Cora forced her mind away from Tandy and Patrick to remember that Christmas, so long ago. “It was. All the days were happy days. Until they weren’t.”
She put the figurine back in the box with the others. She’d been going through her mother’s things all evening while the others searched the seemingly never-ending supply of boxes. Generations of Winslow boxes. “My mother collected little figures.”
“She kept the gifts your father gave her,” Delores noted.
“She did. I don’t think she ever stopped loving him. She never got over losing him. Over what she thought was a betrayal.”
“I’m sorry,” Delores murmured. “The words don’t mean much, but they’re all I have.”
“They mean a lot. That you train service dogs pretty much says that you’ve got a big heart.”
“It started with Cap,” Delores said. “One of my friends adopted a dog from my shelter, and he’d been a service dog but his owner had passed away. Somehow, he ended up with me. My friend’s got anxiety like Phin, with a healthy dose of ADHD. I watched the dog and saw how good he was for her, so I got trained on how to train dogs myself. SodaPop is my fifth service dog. I’ve been searching for the right dog for Phin ever since we met him, and SodaPop was perfect.”
Cora looked over to where Phin and Stone were wrestling to upend an antique buffet that had been behind rows of boxes for God only knew how long.
Phin’s expression was focused but not frenzied.
“He threads his fingers through SodaPop’s coat sometimes,” Cora murmured, watching him. He was such a pleasure to watch, and admiring his flexing muscles was so much easier than thinking about everything else. “I don’t think he realizes he’s doing it.”
“That’s good.” Delores smiled proudly. “I was so hoping they’d be good together.”

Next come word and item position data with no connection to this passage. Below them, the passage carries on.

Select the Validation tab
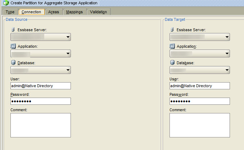The width and height of the screenshot is (244, 150). (98, 12)
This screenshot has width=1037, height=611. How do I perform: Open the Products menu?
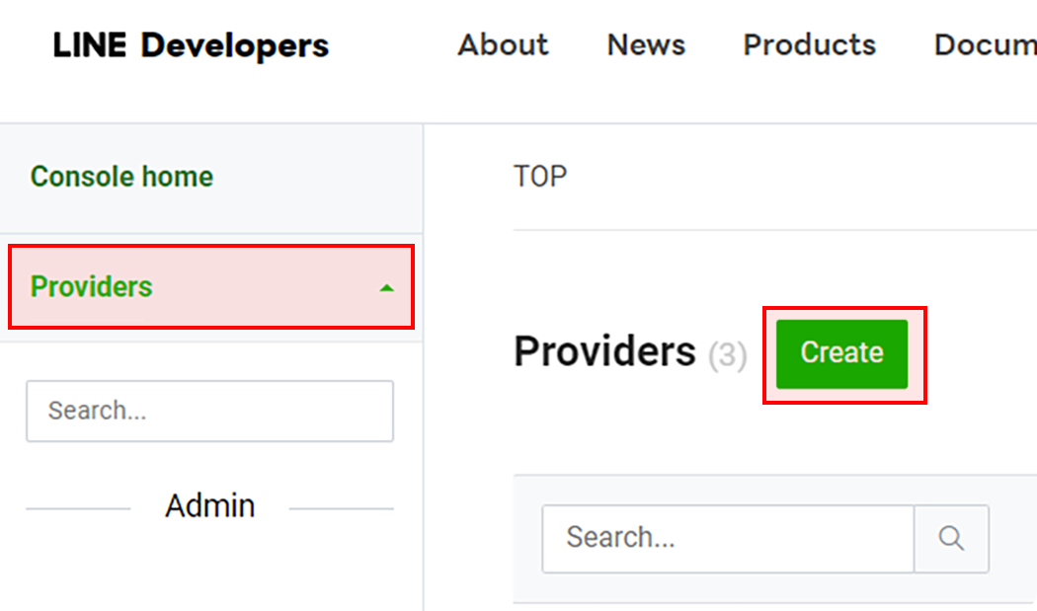point(809,45)
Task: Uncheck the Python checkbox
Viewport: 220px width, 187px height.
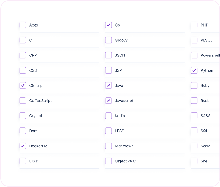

“I’ve only known him a few days and I can see that they are.”
“And they’re not the only two that are good together,” Delores said slyly.
Cora had been wondering when this was coming. “He’s a good man.”
“He really is. I wish he weren’t so hard on himself, but after knowing his family, I think that’s an inherited trait. They’re all overachievers that take it personally when things go sideways. Even if it’s not their fault.”
“So you know his family well?”
Delores heaved a heavy sigh. “Oh yes. And they are going to be so mad at us when they find out that our house is where Phin comes when he needs a safe place to heal. But they’ll get over it. Eventually.”
“Sounds like they’ll be more hurt than mad.”
Delores nodded. “Yeah. I hate that. But Phin’s recovery is what it is. The trips to our place had become less and less frequent. I think we all hoped he wouldn’t feel the need to run anymore, but he showed up again six weeks ago. This one was really bad.”
“Maybe it was because he’d thought success was at his fingertips since he’d gone a long time without a spiral. When he spiraled again, that success melted away.”
Delores gave her a shrewd look. “You get him. I’m glad.”